ナポリ、マラドーナを祀る水色の町
駅をでると、水色の旗を持った集団が歌っていた。水色の煙も立ち上っている。
ローマから1時間と少し電車に揺られ、到着したナポリの街は、想像していた以上に雑多な雰囲気だった。

ゲストハウスに向かうために地下鉄の駅に向かうと、封鎖されていた。ここにもまた水色の集団が群がっている。
柄が悪そうなお兄さんたちが目立つが、よく見ると、子供やおじいさん、おばあさんも混ざっていた。
路上では、水色のタオルや風船、旗を売っている。どうやらサッカーのサポーターたちらしい。
タクシー運転手たちは、今がチャンスとばかりに、ぼったくりの値段を言う。
さんざんうろうろして、もう高くても次の人にしようか言っていたら、次の運転手さんはまともな値段(他の人の半額)を提示してくれた。
駅前から抜け、古い建物の間にはいると、建物の間に無数の水色のリボンがわたされていた。
そういえば、映画で見たナポリの街は、建物の間に洗濯物が干してあったのを思い出す。今は洗濯物のかわりに、特別にこのリボンということだろうか。
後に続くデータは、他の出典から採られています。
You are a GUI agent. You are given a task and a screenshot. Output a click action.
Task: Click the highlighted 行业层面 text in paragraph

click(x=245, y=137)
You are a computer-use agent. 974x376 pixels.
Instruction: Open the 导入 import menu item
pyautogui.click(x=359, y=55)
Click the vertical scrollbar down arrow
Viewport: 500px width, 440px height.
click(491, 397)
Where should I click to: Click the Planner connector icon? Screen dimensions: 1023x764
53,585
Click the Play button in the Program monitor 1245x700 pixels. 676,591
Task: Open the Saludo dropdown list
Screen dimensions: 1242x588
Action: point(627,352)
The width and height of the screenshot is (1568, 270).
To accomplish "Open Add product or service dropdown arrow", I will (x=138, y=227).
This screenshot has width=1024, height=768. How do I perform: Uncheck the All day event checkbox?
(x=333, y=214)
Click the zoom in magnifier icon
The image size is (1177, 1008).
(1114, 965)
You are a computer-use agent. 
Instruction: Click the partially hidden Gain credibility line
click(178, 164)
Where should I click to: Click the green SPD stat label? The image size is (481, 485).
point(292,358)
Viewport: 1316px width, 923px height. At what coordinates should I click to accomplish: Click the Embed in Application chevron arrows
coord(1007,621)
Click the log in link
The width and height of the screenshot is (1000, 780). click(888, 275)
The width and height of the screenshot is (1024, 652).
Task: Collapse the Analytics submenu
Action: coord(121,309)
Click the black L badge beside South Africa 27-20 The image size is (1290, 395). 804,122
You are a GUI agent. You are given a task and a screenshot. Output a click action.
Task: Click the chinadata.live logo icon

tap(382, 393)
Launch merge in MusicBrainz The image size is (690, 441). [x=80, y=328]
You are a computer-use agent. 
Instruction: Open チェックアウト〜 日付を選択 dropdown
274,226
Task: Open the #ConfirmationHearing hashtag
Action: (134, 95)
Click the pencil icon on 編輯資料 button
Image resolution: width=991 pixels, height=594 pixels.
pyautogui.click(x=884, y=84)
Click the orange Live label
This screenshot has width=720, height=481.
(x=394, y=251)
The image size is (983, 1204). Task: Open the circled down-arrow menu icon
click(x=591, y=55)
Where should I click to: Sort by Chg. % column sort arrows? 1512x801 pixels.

運転手さんに「サッカー?」と聞くと、イタリア語で返ってくる。「そうだ、大切な試合な日で、この街は大変なんだ」というかんじのことを言っていそうだった(イタリア語は、チャオとグラッツェとボーノしかわからない)。
リボンは次の路地にも、次の次の路地にもあった。選手の顔写真がリボンから垂れているところもある。
アルゼンチンの伝説のサッカー選手、ディエゴ・マラドーナの垂れ幕も多い。しかも、一際目立っている。ここはイタリアなのに、なぜだろう。
ゲストハウスは路地の古い建物の一つにあった。建物の玄関までおりてきたオーナーが、迎えてくれる。
まずは建物自体の古い木の扉の鍵、次にエレベーターの鍵、エレベーターを上がったら、ゲストハウスの第一扉の鍵、第二扉の鍵と、4つの鍵の使い方が、少し巻き舌な英語で説明される。
その間も、外から人々が盛り上がっている声が聞こえる。少し治安の悪い街なのかもしれない。

「今日はサッカーの試合なんですか?」
元サッカー部の夫が、少しわくわくと聞く。
「そう、ナポリのチームが33年ぶりに優勝するかもしれないんですよ」
「それでこんなに盛り上がっているんですね! 試合はこれから?」
「15時からだから…あと10分だね」
「おぉ、すごいタイミングだ」
「実は……僕はサッカーって、好きじゃないんだよね。この街では大きな声では言えないけど」
オーナーが苦笑いをしながら、少し声をひそめて言った。
ゲストハウスは、古びた建物の外観とは打って変わって、真っ白できれいで静かだった。雑多な外とずいぶん雰囲気が違う。
清潔な白い壁と床に、猫の形をした時計や、オレンジ色のソファなど、ポップな家具が並ぶ。
カウンターで編み物をしていたオーナーの奥さんも、笑顔で迎えてくれる。この人も、このあとすぐはじまる試合には、まったく興味がなさそうだ。
コルクを模したかわいらしいテーブルと椅子に座ると、オーナーが飲み物とケーキを持ってきてくれた。
ケーキは、几帳面に切られたいちごとチョコソースで飾り付けしてあった。カプチーノには、ココアで太陽の絵が描いてあり、フォークはウサギの形のホルダーにはいっている。一つひとつ、自分がかわいい、好きだと思っているものをゲストに提供しているのが伝わってくる。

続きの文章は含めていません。